ACTIVITY. In the copy, include no pictures, but reproduce every record exactly.

Dataset entries
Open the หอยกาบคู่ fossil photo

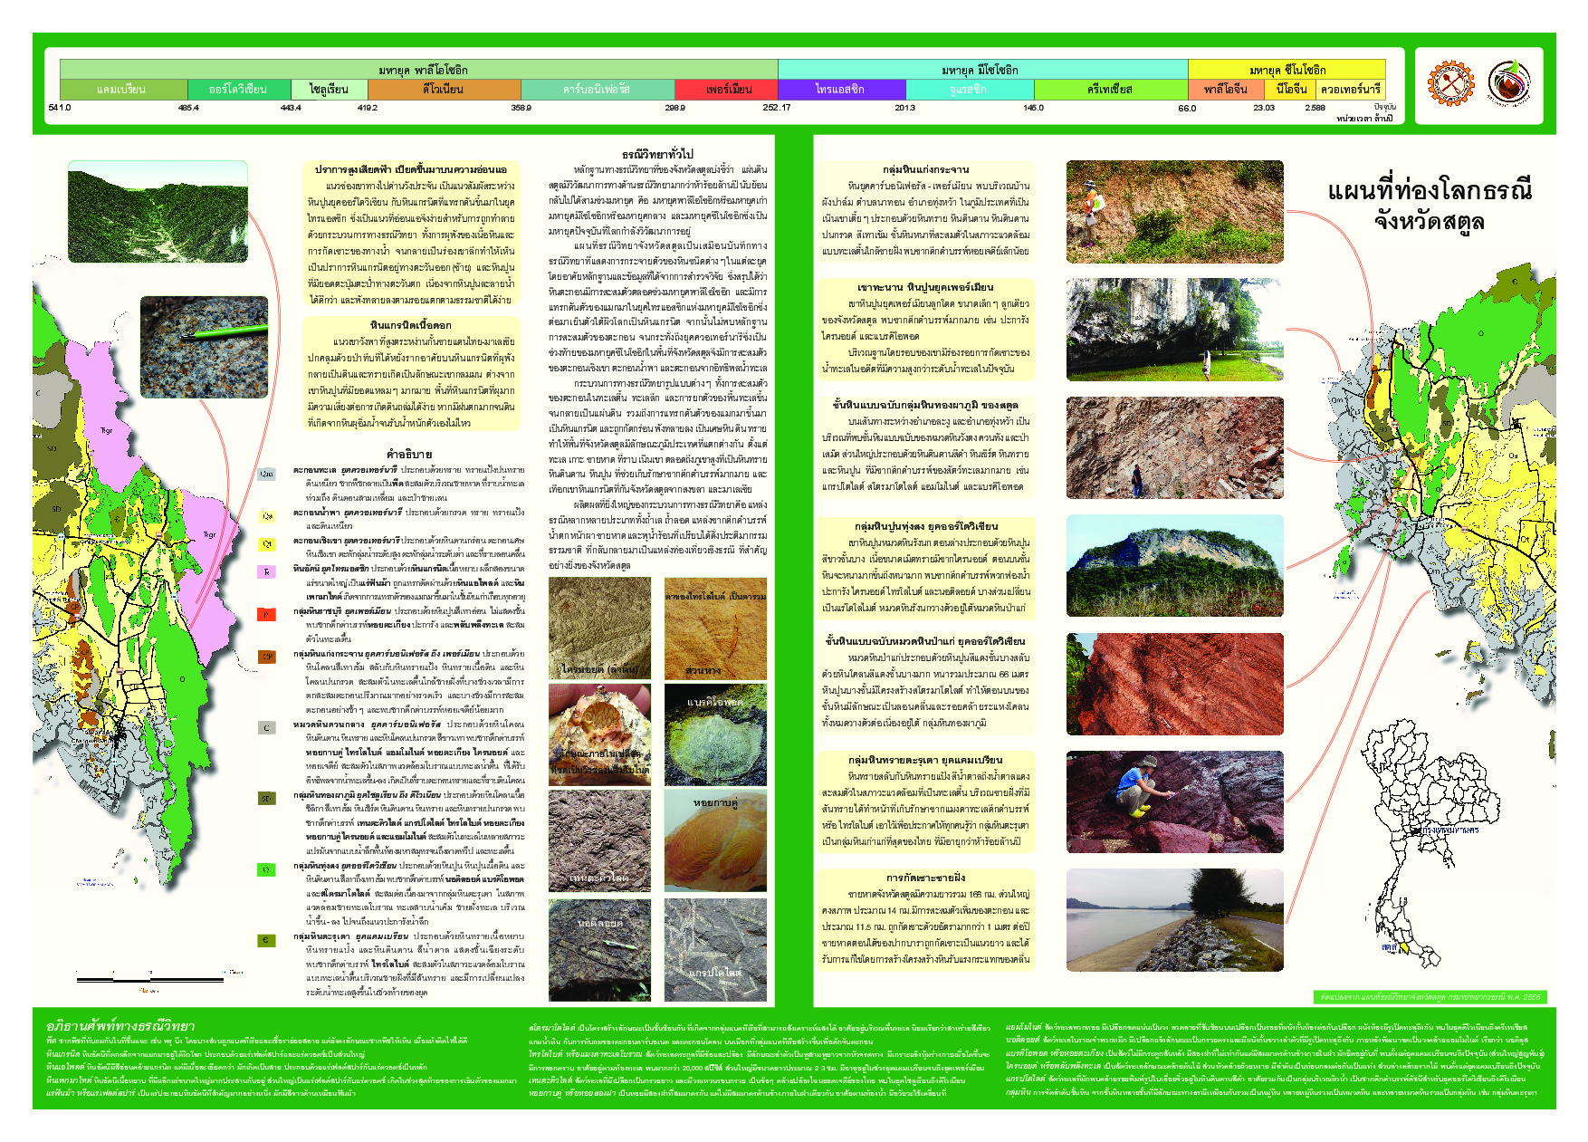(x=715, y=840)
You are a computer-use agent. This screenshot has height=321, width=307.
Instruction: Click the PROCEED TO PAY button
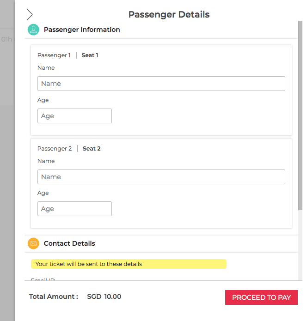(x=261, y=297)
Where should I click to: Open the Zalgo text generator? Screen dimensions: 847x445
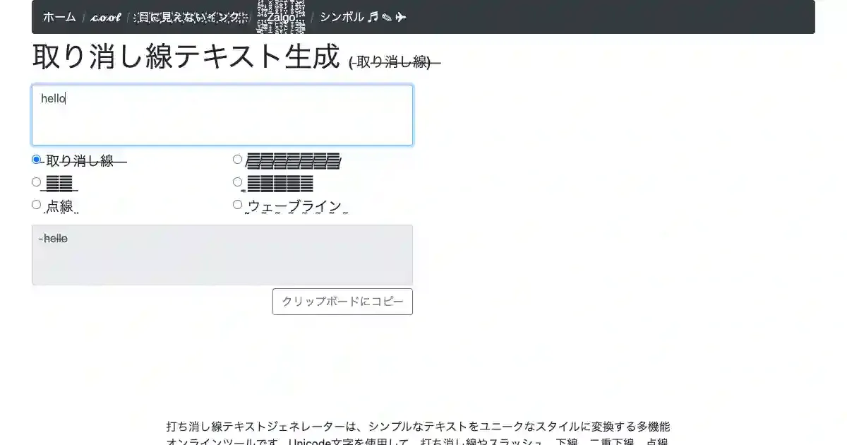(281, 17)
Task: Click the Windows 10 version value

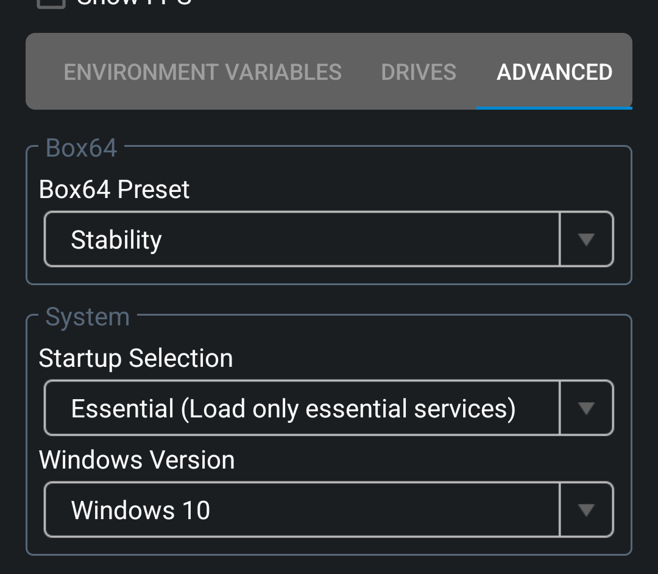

SOLUTION.
Open the หอยกาบคู่ fossil photo

(x=715, y=840)
You are a computer-use agent. This screenshot has height=321, width=307.
Instruction: Click the PROCEED TO PAY button
(x=261, y=297)
Where should I click to: Open the Zalgo text generator? Screen dimensions: 847x445
(281, 17)
Task: Click the Windows 10 version value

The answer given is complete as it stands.